Rhetorical Situations in Health Communication and the Audience

The second of three constituents that Bitzer mentions in conjunction with the rhetorical situation is audience. In Vatz’s article, he mentions the responsibility of the rhetor to the audience for their creation of salience. Even further, Biesecker mentions that audience too can be a problem as other models treat it as an unproblematic and obvious site.  While all of these points may seem broadly related but not directly connected, I found that they all coincided with the field of health communication and audience influence that I have previously studied.

In “Health Communication Theories,” Gary L. Kreps explains how the field of health communication in communication studies looks at the powerful roles performed by human and mediated communication in the delivery of health care and the promotion of individual and public health (464). This field is very broad and complex and incorporates a variety of research and theory from many areas, including rhetorical studies among others, such as intrapersonal and interpersonal communication, group communication, organizational communication, public relations, and more. Discourse in this field is looked at in terms of coordinating the effotrs of many different people in promoting health and delivering health care and how strategies can be used to disseminate relevant health information to key audiences (464). Health communication can be important as it is used to alter key publics’ perceptions about relevant and dangerous health risks and to coordinate prevention and response to public health emergencies (464). For these reasons, great responsibility and consideration go into the way situations are handled and conveyed to audiences through health communication.

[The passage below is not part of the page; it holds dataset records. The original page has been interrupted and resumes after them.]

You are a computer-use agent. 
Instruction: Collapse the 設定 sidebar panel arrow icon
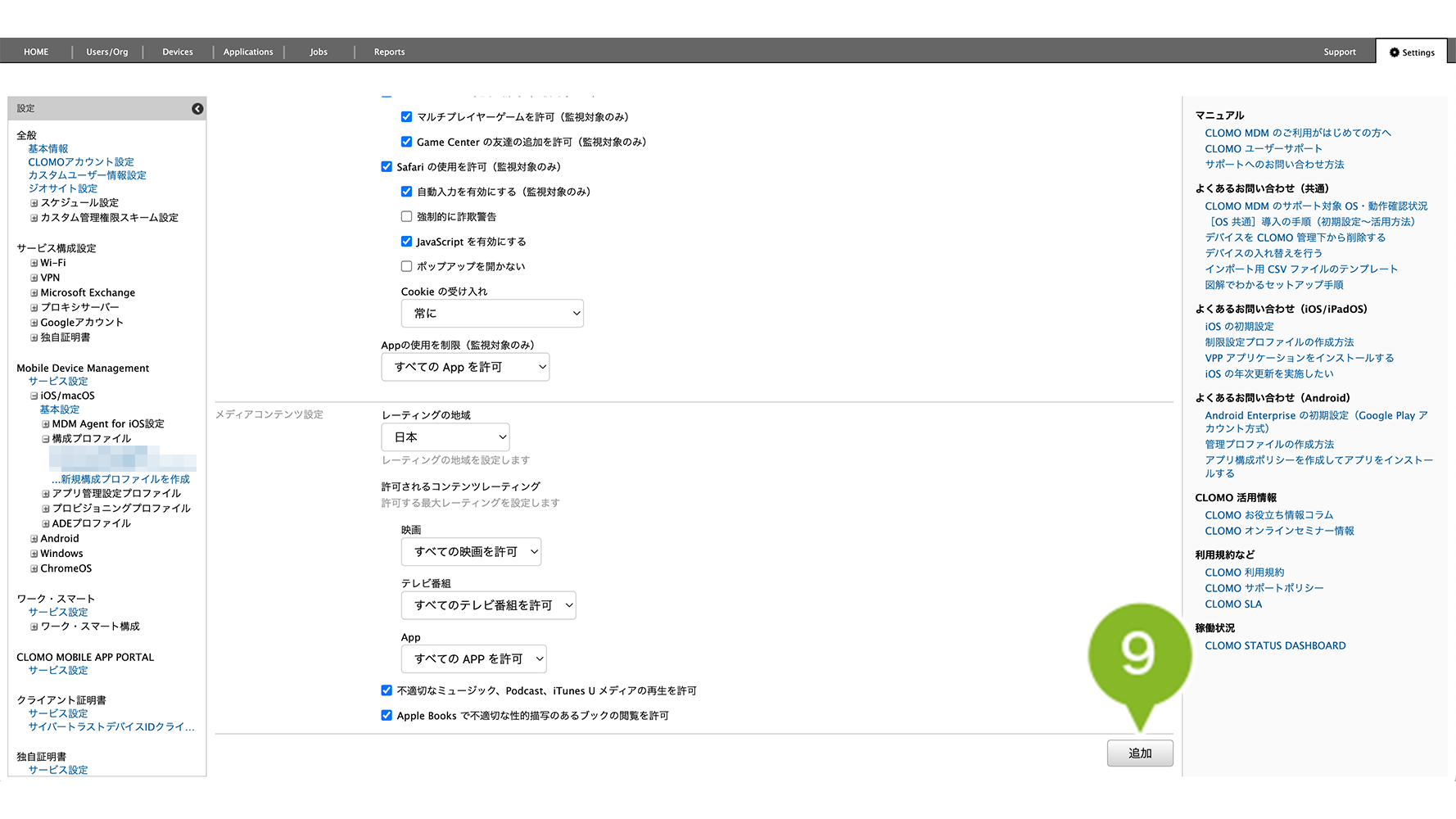pos(197,109)
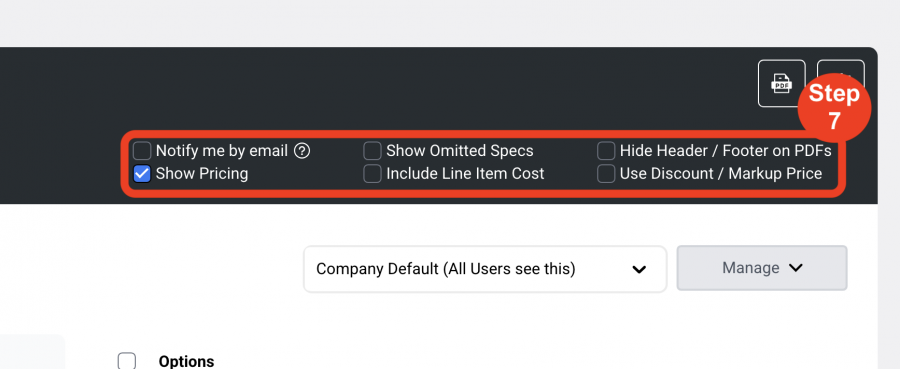This screenshot has width=900, height=369.
Task: Click the Show Pricing label text
Action: pos(202,174)
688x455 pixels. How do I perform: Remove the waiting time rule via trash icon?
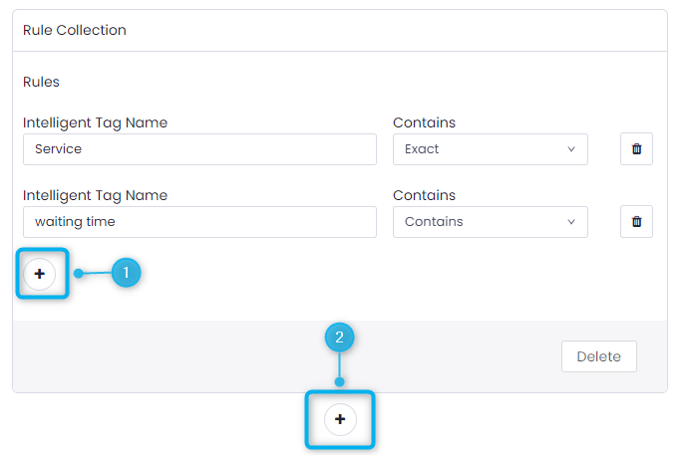[636, 222]
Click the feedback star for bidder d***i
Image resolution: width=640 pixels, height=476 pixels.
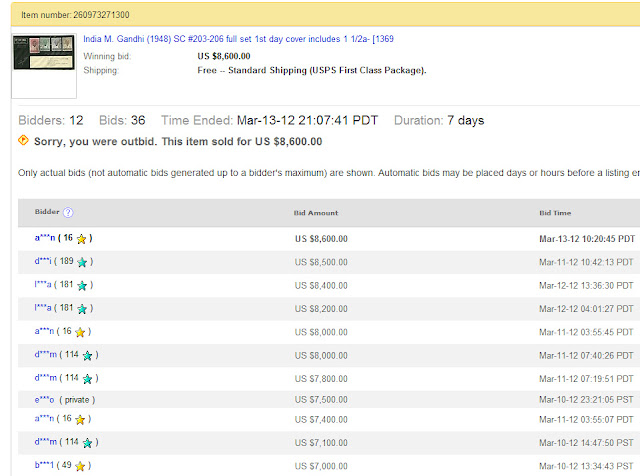click(x=84, y=262)
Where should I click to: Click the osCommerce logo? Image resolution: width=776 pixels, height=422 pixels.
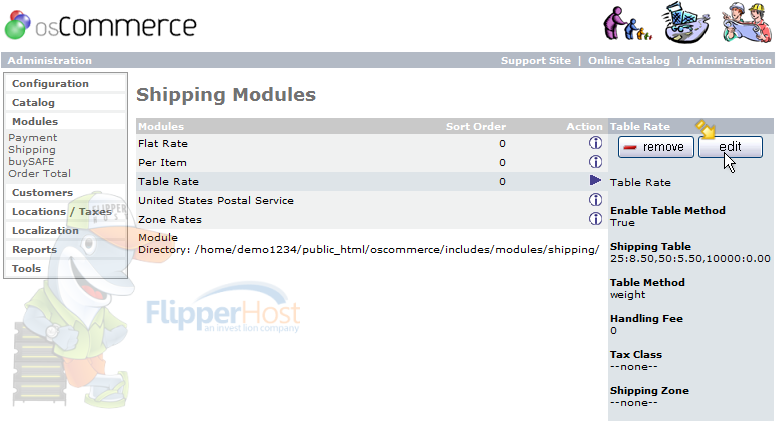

There are many theories that deal with audience and how to best reach them in communication studies. These may or may not be used for health communication.  In “Audience Theories,” Kim Christian Schroder addresses several of these, including the hypodermic needle theory (media effects are direct, immediate, and strong), the two-step flow theory (influence as a result of complex interrelations), uses-and-gratifications theory (audiences make use of media for their psychological and social needs), audience reception theories, and theories of collective creativity.

In “The Rhetorical Situation,” Bitzer argues that because rhetorical discourse produces change by influencing the decisions and actions of people, rhetoric always requires an audience (7). This ranges widely, however, and could be an actual audience or even just a person who engages himself or ideal mind as the audience. Bitzer also points out that a rhetorical audience must be distinguished from just a body of people, and must consist of  “only of those persons who are capable of being influenced by discourse and of being mediators of change” (8).  This means that the rhetorical audience needs to be able to serve as a mediator of the change that the discourse is aiming at. Therefore, Bitzer is basically arguing that because rhetorical discourse promotes changes through its influence of audiences’ actions and desires, it requires that members can function as mediators of change.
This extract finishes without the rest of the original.